How clean is the restaurant you are eating at?

It is an important question, and one I set out to answer for UNA students. I discovered the three cleanest and three least clean places to eat on campus and downtown, according to the standard of The Alabama Department of Public Health.

The ADPH requires restaurants to be scored a minimum of three times each year, according to their website.

Restaurants in the Commons building, Guillot University Center and Towers Café all had between an 85 and a 100.

If restaurants score between an 85 and a 100, then they “are considered to be in satisfactory compliance and are inspected on routine schedule,” according to the ADPH website.

Chick-fil-A and Frostbite tied with a 99 for cleanliness, while Starbucks is next in line with a 96.

The bottom three are Mein Bowl, 91, WOW Café and Wingery, 92 and Towers Café, 85.

The cafeteria lost points for improper temperature of cold holding areas, drainage of sinks and improperly washing their hands, according to Towers’ inspection report.

While campus health scores were high, I discovered a variation downtown. First, I checked out the ADPH website to see which scores were the highest and lowest. Then, I went to the unlisted restaurants to find their scores.

Rosie’s Mexican Cantina received the best score, 99. City Hardware is next with a 96. Both received their scores in December. Jimmy John’s, Odette, On The Rocks and Wildwood Tavern tied with a 95, according to the ADPH website. Jimmy John’s and Odette received their scores in February. Wildwood Tavern received its score in December and On The Rocks received its score in November, according to the website.

The lowest downtown restaurant scores were Pie Factory, 78, Ricatoni’s, 80, and Dish Café, 82. The ADPH did not list these scores on their website.

Two of the Pie Factory owners, Nick Franks and Mike Alonso, sat down to discuss their score with me.

“We don’t feel (the health score) truly reflects the cleanliness of this establishment,” Franks said.

A new health inspector scored the restaurant, Alonso said.

“We went from a 99, which is what we’re used to, to a 78,” he said.

The restaurant lost points for two mice droppings found in a cabinet behind the hostess stand, the owners said.

The inspector did not find the droppings in a food prep, dining or kitchen area, Franks said.

“(The droppings were found) where you would put your purse, you know, if you were waiting tables,” Franks said.

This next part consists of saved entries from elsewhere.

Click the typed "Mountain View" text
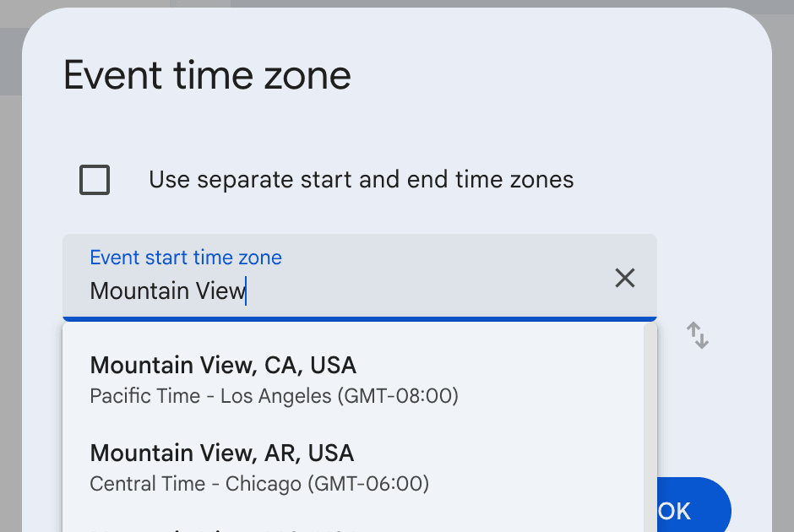 167,291
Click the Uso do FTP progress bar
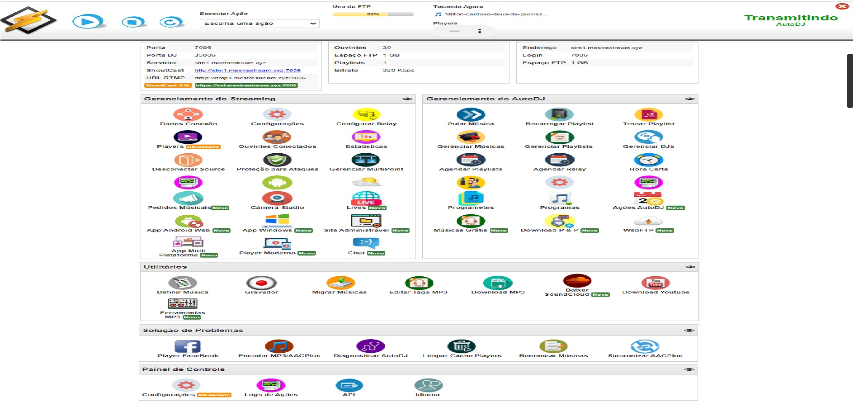Image resolution: width=868 pixels, height=416 pixels. [x=373, y=14]
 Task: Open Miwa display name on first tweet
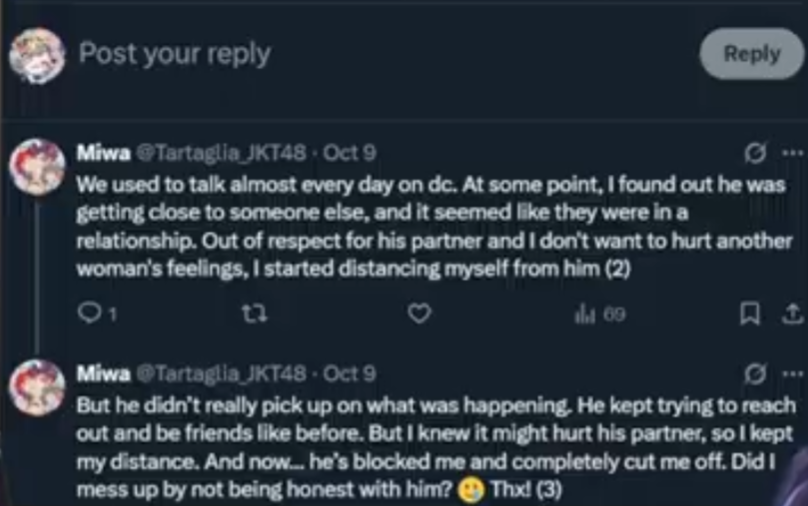pyautogui.click(x=103, y=153)
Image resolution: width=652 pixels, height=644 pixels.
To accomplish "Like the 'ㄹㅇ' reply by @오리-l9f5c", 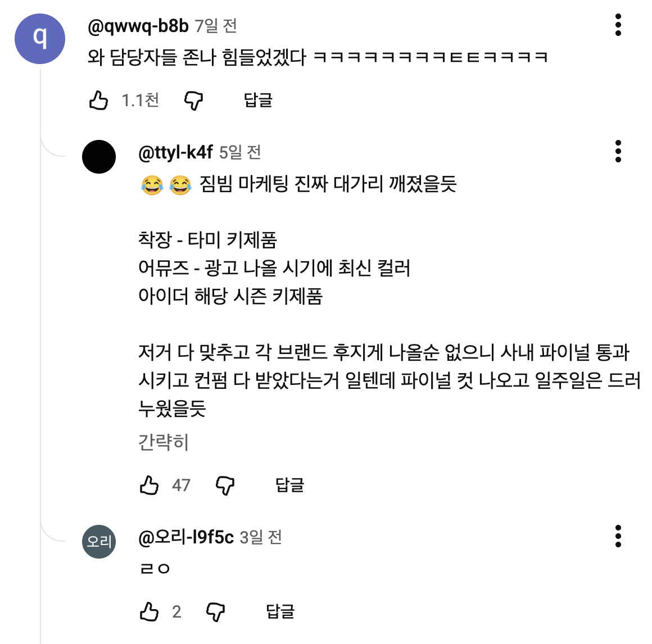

Other deducted points included a problem with a drain and a cooler.

“All of the other items, literally everything on the list, was fixed that day,” Franks said.

The owners said the health department will rescore them in about two weeks. They said they are prepared to earn a better score.

“To be fair, we take full responsibility for (the health score),” Franks said. “It’s not like (the health inspector) came up with standards that were completely new.”

The second lowest score belonged to Ricatoni’s with an 80.

When I walked into the restaurant to look at their health score, I discovered it partially covered in a locked glass box on the wall. I asked the hostess if someone could take it out for me to look at. She returned and said, “Yeah, they said they’ve already told (The Flor-Ala) no, so I guess that’s from the owner.”

However, the official notice of violation from the ADPH posted indicated the restaurant lost points for employees improperly washing their hands and improperly chilling food in cold holding areas.

The inspection report also indicated the restaurant lost points for improperly storing dispensing material, however

The ADPH requires foods in cold holding areas maintain a temperature of 41 degrees Fahrenheit.

“Inspection Reports and permits are required to be posted in conspicuous view within the establishment,” according to the ADPH website.

With an 82, Dish Café had the third lowest score of the downtown restaurants. When I walked in, I could not find their health score. When I asked the woman behind the counter if I could see it, she took it down from the wall behind the counter.

The restaurant lost points for improper hand washing and not storing food in the correct areas of the restaurant.